=== Instructions ===
**1)** According to the SUMO passage, how many residues long is the mass tag that trypsin digestion of SUMO2/3 leaves on modified lysines?
**2)** Please rewrite the stretch from "To understand the functional" through "on genetic engineering." in the SUMO passage, with "scarce" replaced by "limited".
**3)** Which conditions does the SUMO passage say alterations in SUMO regulation have been associated with?

Top of Extract provided

A central goal in biology is to understand the cellular mechanisms governing biological processes, and SUMO has emerged as an important factor in nuclear protein assemblies and a distinguished mark for functionally engaged processes5. Another mechanistic feature of SUMO is to spatially target functionally related proteins6, emphasizing the importance of understanding the substrate specificity and global regulation of SUMOylation. Moreover, SUMO is essential for maintenance of genome integrity and regulation of intracellular signaling. Hence, SUMO has become an increasingly important subject of study in biological sciences and biomedicine, with the modification linked to various diseases including cancer, where SUMO or the SUMO enzymatic machinery are frequently misregulated5,7, while SUMO-mediated transcriptional regulation is required to facilitate certain types of tumorigenesis8. Similarly, alterations in SUMO regulation have been associated with ischemia9,10, Huntington’s disease11, diabetes12, and heart failure13,14. As a result, inhibitors of SUMOylation are actively being developed15, with clinical applications in mind.
To understand the functional behavior of SUMOylation in health and disease, it is pivotal to study SUMO at the endogenous level and within the confines of the relevant model systems. However, despite great biological and clinical interest, current knowledge of endogenous and systemic regulation of SUMOylation remains scarce. Although recent developments within mass spectrometry (MS)-based proteomics have facilitated insights into the extent of SUMOylation in cells16, these studies were based upon introduction of exogenously expressed, epitope-tagged, and often mutated SUMO variants. As a result, these methods are unable to investigate endogenous SUMOylation, and infeasible for in vivo tissue analyses without relying on genetic engineering.
Although SUMO was discovered 20 years ago17,18, the interest in studying SUMOylation in a biomedical context using proteomics approaches continues to grow. However, it has remained technically daunting to establish analytical strategies allowing site-specific characterization of endogenous SUMO, partly owing to the overall low stoichiometry of SUMO, along with highly active SUMO-specific proteases only deactivated under harsh buffer conditions19. Additionally, when using conventional proteomics approaches, digestion of SUMO2/3 with trypsin leaves a 32-residue mass tag on modified lysines, which complicates MS/MS analysis16. Still, contemporary approaches for studying endogenous SUMO have allowed detection of a limited number of natively SUMOylated targets at the protein level20, or have employed genetic engineering to purify proteins modified by epitope-tagged SUMO from mice21,22,23. Further, a recent approach identified a small number of putative endogenous SUMO sites24. However, all current methods fail to facilitate systems-wide analysis of specific, endogenous, native, and in vivo SUMO2/3 sites.

Bottom of Extract provided
Top of Data records

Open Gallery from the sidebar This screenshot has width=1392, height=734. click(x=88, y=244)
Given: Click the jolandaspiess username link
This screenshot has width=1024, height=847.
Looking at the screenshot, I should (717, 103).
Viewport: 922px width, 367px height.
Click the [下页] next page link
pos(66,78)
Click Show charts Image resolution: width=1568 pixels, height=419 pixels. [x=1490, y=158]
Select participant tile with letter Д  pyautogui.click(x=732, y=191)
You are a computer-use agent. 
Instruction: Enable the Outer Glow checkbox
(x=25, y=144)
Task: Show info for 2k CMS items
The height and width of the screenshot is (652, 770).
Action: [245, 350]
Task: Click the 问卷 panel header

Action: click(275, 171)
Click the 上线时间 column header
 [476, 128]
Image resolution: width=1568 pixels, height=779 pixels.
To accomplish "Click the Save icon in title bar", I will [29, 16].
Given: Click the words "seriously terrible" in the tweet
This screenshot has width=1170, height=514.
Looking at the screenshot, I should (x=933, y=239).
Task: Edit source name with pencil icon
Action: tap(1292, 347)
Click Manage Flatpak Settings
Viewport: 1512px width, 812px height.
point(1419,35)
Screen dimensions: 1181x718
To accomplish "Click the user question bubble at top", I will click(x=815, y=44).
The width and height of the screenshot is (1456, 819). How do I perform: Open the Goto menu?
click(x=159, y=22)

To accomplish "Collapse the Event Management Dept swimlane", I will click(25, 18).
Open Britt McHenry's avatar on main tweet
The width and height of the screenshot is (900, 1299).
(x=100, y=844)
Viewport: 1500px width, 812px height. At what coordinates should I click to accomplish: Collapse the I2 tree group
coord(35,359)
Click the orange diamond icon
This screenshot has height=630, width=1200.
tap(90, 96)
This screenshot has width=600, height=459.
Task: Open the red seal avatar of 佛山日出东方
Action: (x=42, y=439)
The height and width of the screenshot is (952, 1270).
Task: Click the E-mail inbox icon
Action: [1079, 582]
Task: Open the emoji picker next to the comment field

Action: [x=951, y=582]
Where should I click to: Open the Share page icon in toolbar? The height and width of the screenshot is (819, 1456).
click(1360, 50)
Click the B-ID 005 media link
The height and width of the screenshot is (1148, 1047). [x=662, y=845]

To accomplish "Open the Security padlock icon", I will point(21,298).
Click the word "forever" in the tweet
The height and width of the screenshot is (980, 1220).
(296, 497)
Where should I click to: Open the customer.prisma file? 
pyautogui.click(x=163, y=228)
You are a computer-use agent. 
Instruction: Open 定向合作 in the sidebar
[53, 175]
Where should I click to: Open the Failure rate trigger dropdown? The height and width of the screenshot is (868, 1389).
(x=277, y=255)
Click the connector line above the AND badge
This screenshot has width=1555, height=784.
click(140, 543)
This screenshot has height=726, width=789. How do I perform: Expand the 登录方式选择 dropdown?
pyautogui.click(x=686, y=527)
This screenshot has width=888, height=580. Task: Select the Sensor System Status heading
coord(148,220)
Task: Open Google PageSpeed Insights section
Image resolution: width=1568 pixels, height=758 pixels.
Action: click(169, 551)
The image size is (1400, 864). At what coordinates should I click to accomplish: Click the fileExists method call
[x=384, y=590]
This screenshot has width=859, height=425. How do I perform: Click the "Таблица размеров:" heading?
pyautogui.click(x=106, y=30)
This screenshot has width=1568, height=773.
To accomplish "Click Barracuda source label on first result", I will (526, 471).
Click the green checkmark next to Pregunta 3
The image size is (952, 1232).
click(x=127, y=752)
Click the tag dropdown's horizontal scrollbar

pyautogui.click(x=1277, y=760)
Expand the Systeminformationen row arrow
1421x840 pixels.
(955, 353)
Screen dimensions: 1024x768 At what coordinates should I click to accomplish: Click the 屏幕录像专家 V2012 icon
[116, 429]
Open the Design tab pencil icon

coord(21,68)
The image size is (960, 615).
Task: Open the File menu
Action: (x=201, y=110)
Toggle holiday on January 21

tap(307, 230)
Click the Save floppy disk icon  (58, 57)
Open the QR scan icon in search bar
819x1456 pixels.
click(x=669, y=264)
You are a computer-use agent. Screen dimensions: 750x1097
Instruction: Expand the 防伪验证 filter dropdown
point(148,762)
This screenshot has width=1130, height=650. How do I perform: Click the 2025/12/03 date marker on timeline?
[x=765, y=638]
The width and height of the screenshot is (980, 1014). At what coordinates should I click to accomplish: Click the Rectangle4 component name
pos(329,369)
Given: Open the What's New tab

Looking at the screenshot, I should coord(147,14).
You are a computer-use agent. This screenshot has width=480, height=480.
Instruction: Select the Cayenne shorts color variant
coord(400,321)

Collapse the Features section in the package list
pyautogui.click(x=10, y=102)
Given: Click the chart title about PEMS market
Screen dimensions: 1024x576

Bottom of Data records

=== Answer set ===
**1)** 32 residues.

**2)**
To understand the functional behavior of SUMOylation in health and disease, it is pivotal to study SUMO at the endogenous level and within the confines of the relevant model systems. However, despite great biological and clinical interest, current knowledge of endogenous and systemic regulation of SUMOylation remains limited. Although recent developments within mass spectrometry (MS)-based proteomics have facilitated insights into the extent of SUMOylation in cells16, these studies were based upon introduction of exogenously expressed, epitope-tagged, and often mutated SUMO variants. As a result, these methods are unable to investigate endogenous SUMOylation, and infeasible for in vivo tissue analyses without relying on genetic engineering.

**3)** Ischemia, Huntington's disease, diabetes, heart failure